As a consultant, the one-line zinger that was thrown around was that we were selling "profits at a discount". You pay us, we reduce costs or boost revenues to pay for the service ten times over. The description certainly appealed to the firm's employees; we'd like to think that our analytical rigor and probing, independent viewpoint added value. Our jobs were supporting a raw, logical, business-driven decision.

But the longer I stayed in the field, the more I realized that making money was rarely the reason a case got purchased. There were situations where a short project would've had ROI's in the tens of millions of dollars if implemented, but never got picked up.

The real product we were selling were careers. Buyers would bring in the firm to help themselves hit specific milestones or objectives they had for themselves. Did we benefit the company in achieving those? Greatly. But the reason people were willing to pay hundreds of thousands of dollars a month were because of the coaching, the 'white-glove service', and the network a successful case would entail.
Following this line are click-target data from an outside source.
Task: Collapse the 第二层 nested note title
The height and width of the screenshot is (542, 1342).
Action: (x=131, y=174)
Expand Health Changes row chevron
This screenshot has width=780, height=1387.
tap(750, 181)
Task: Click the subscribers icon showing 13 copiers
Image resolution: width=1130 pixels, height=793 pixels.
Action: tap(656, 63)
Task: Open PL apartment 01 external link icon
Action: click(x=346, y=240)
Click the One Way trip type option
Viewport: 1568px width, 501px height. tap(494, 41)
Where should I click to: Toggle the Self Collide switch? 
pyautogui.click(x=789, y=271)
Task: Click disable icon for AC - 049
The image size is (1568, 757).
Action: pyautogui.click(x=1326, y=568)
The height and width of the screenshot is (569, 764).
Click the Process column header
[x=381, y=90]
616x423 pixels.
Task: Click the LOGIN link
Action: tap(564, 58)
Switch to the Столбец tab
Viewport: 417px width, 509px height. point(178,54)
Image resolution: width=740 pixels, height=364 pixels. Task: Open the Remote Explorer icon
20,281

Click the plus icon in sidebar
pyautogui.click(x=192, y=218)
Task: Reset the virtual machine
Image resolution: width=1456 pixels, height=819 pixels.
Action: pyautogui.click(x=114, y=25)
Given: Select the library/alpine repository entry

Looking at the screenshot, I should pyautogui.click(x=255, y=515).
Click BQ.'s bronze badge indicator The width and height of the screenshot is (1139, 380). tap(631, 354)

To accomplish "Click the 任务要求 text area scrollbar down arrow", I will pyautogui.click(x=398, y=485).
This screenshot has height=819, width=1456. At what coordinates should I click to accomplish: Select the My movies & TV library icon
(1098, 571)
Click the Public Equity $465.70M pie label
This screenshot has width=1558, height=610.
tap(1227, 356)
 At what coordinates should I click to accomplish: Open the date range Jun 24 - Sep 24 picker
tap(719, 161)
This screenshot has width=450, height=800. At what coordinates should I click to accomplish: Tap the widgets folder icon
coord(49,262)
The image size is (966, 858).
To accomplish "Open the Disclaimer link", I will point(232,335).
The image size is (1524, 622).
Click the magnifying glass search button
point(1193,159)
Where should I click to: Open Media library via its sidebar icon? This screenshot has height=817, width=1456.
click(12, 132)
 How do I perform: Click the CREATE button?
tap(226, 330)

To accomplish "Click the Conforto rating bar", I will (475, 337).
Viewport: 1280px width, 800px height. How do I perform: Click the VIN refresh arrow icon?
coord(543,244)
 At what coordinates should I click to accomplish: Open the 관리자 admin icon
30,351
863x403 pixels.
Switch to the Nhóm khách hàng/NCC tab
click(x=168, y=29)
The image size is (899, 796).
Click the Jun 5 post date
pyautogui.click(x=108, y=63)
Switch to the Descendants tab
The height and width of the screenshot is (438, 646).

They were buying a promotion to SVP, the key results which got them their own division, or the track record to shoot for the CEO spot for the next company.

Jason's tips are pragmatic - over-deliver on value so that your customer never even tries to do the math and price according to how they pay are two great ways to grease the purchasing pathway. But understanding the customer's pain and guiding them towards their aspirations will have them fighting for your service, budgets be damned.